ワーカープールからシークレットを削除する

ワーカープールからシークレットを削除するには、 Google Cloud コンソールまたは gcloud CLI を使用します。

コンソール

  1. Google Cloud コンソールで Cloud Run に移動します。

    Cloud Run に移動

  2. リストからワーカープールを選択し、[新しいリビジョンの編集とデプロイ] をクリックします。

  3. [コンテナ] タブをクリックします。

  4. ボリュームとしてマウントされたシークレットを削除するには、[ボリューム マウント] タブを選択し、削除するシークレットにポインタを合わせて、 [削除] をクリックします。

  5. 環境変数として公開されているシークレットを削除するには、[変数とシークレット] タブを選択し、削除するシークレットにポインタを合わせて、 [削除] をクリックします。

  6. [デプロイ] をクリックします。

gcloud

ワーカープールからすべてのシークレットを削除するか、削除する 1 つまたは複数のシークレットを指定します。

  • すべてのシークレットを削除するには、次のコマンドを実行します。
  gcloud beta run worker-pools deploy WORKER_POOL --image IMAGE_URL \
  --clear-secrets

次のように置き換えます。

  • WORKER_POOL: ワーカープールの名前。
  • IMAGE_URL: ワーカープールを含むコンテナ イメージへの参照(us-docker.pkg.dev/cloudrun/container/worker-pool:latest など)。

  • 削除するシークレットのリストを指定するには、--remove-secrets フラグを使用します。
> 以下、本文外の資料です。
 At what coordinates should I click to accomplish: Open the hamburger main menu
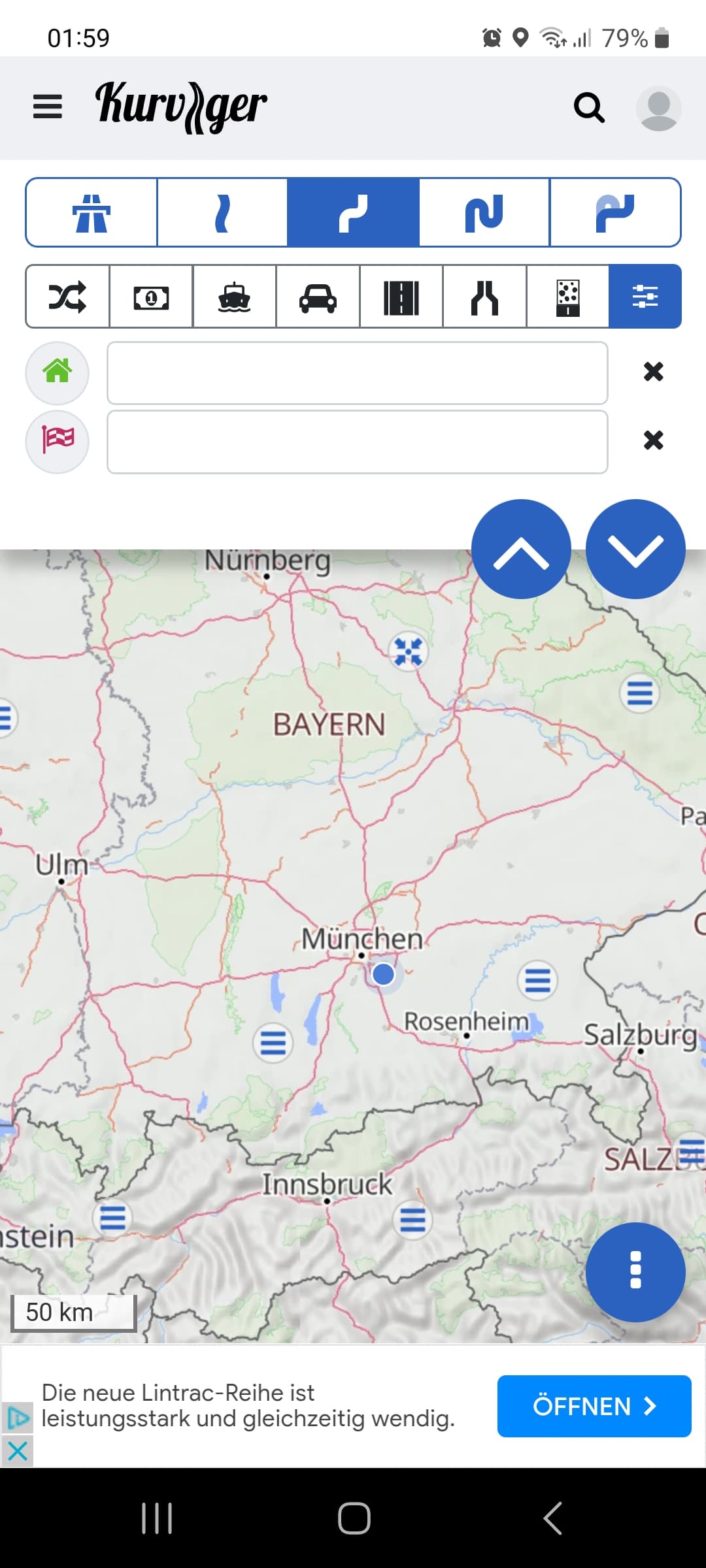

次のコマンドは、ボリュームとしてマウントされたシークレットと、環境変数として公開された別のシークレットを削除します。

  gcloud beta run worker-pools deploy WORKER_POOL --image IMAGE_URL \
  --remove-secrets=ENV_VAR_NAME,SECRET_FILE_PATH

次のように置き換えます。

  • WORKER_POOL: ワーカープールの名前。
  • IMAGE_URL: ワーカープールを含むコンテナ イメージへの参照(us-docker.pkg.dev/cloudrun/container/worker-pool:latest など)。
  • ENV_VAR_NAME: 環境変数の名前。
  • SECRET_FILE_PATH: シークレットのフルパス。たとえば、/mnt/secrets/primary/latest の場合、/mnt/secrets/primary/ はマウントパス、latest はシークレットのパスです。マウントパスとシークレットのパスを別々に指定することもできます。
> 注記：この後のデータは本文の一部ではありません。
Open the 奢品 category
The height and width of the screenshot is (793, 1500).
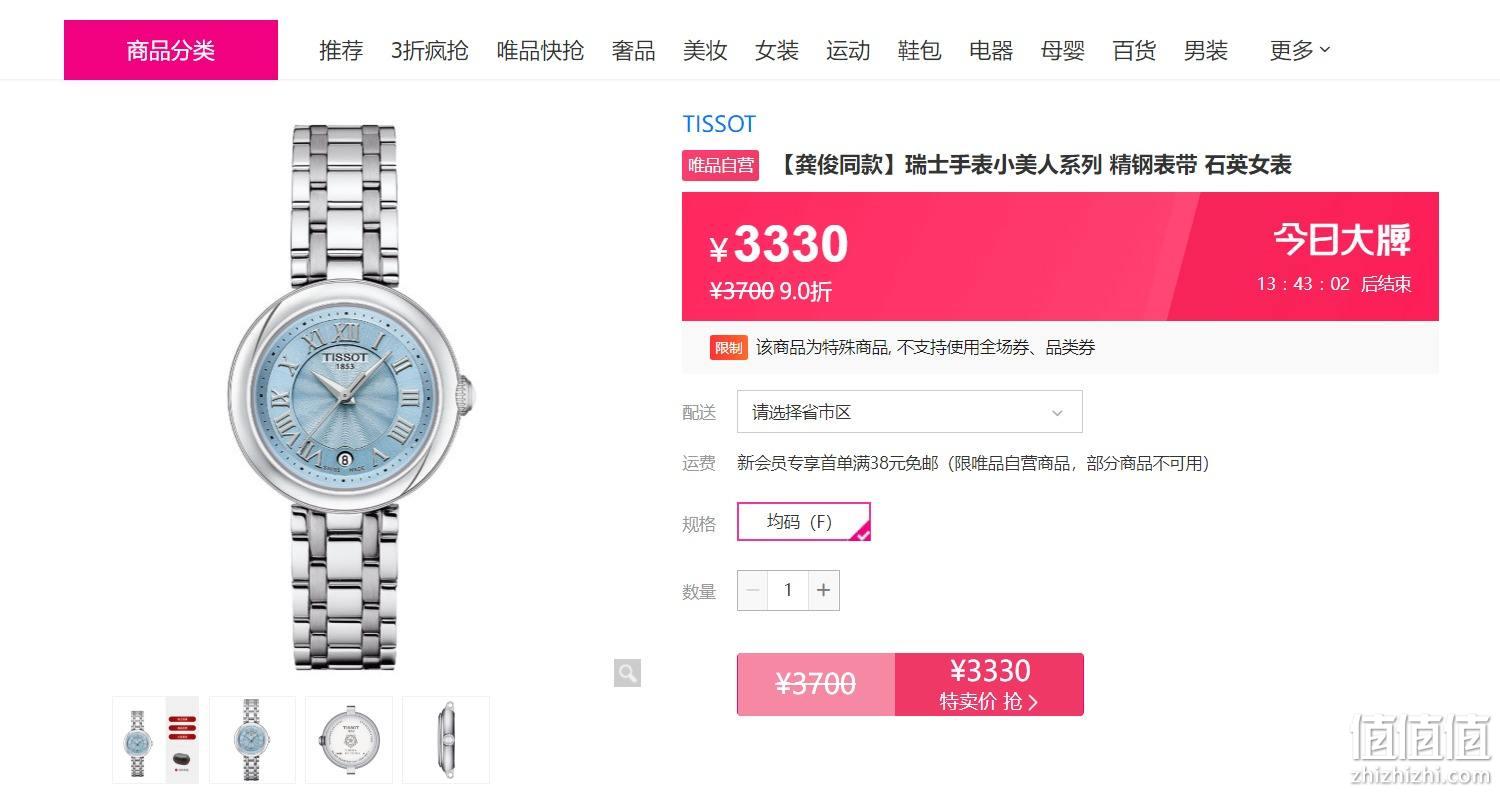pyautogui.click(x=634, y=50)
    --set-secrets MOUNT_PATH:SECRET_PATH=SECRET:VERSION

コードでシークレットを使用する

コード内でシークレットを環境変数としてアクセスする例については、エンドユーザー認証に関するチュートリアル、特に Secret Manager で機密性の高い構成を処理するのセクションをご覧ください。

許可されていないパスと制限

シークレットのマウントには次の制限が適用されます。

  • Cloud Run では、/dev/proc/sys、またはそのサブディレクトリにシークレットをマウントすることはできません。
  • Cloud Run では、複数のボリューム マウントを同じ場所にマウントできないため、複数のシークレットを同じパスにマウントすることはできません。

ディレクトリのオーバーライド

Cloud Run でシークレットがボリュームとしてマウントされ、ボリューム マウント パスの最後のディレクトリがすでに存在する場合、既存のディレクトリ内のファイルまたはフォルダにアクセスできなくなります。

たとえば、my-secret という名前のシークレットがパス /etc/app_data にマウントされている場合、app_data ディレクトリ内のすべてのコンテンツが上書きされ、表示されるファイルは /etc/app_data/my-secret のみになります。

既存のディレクトリ内のファイルを上書きしないようにするには、シークレットをマウントするディレクトリ(/etc/app_data/secrets など)を新たに作成し、シークレットのマウントパスを /etc/app_data/secrets/my-secret にします。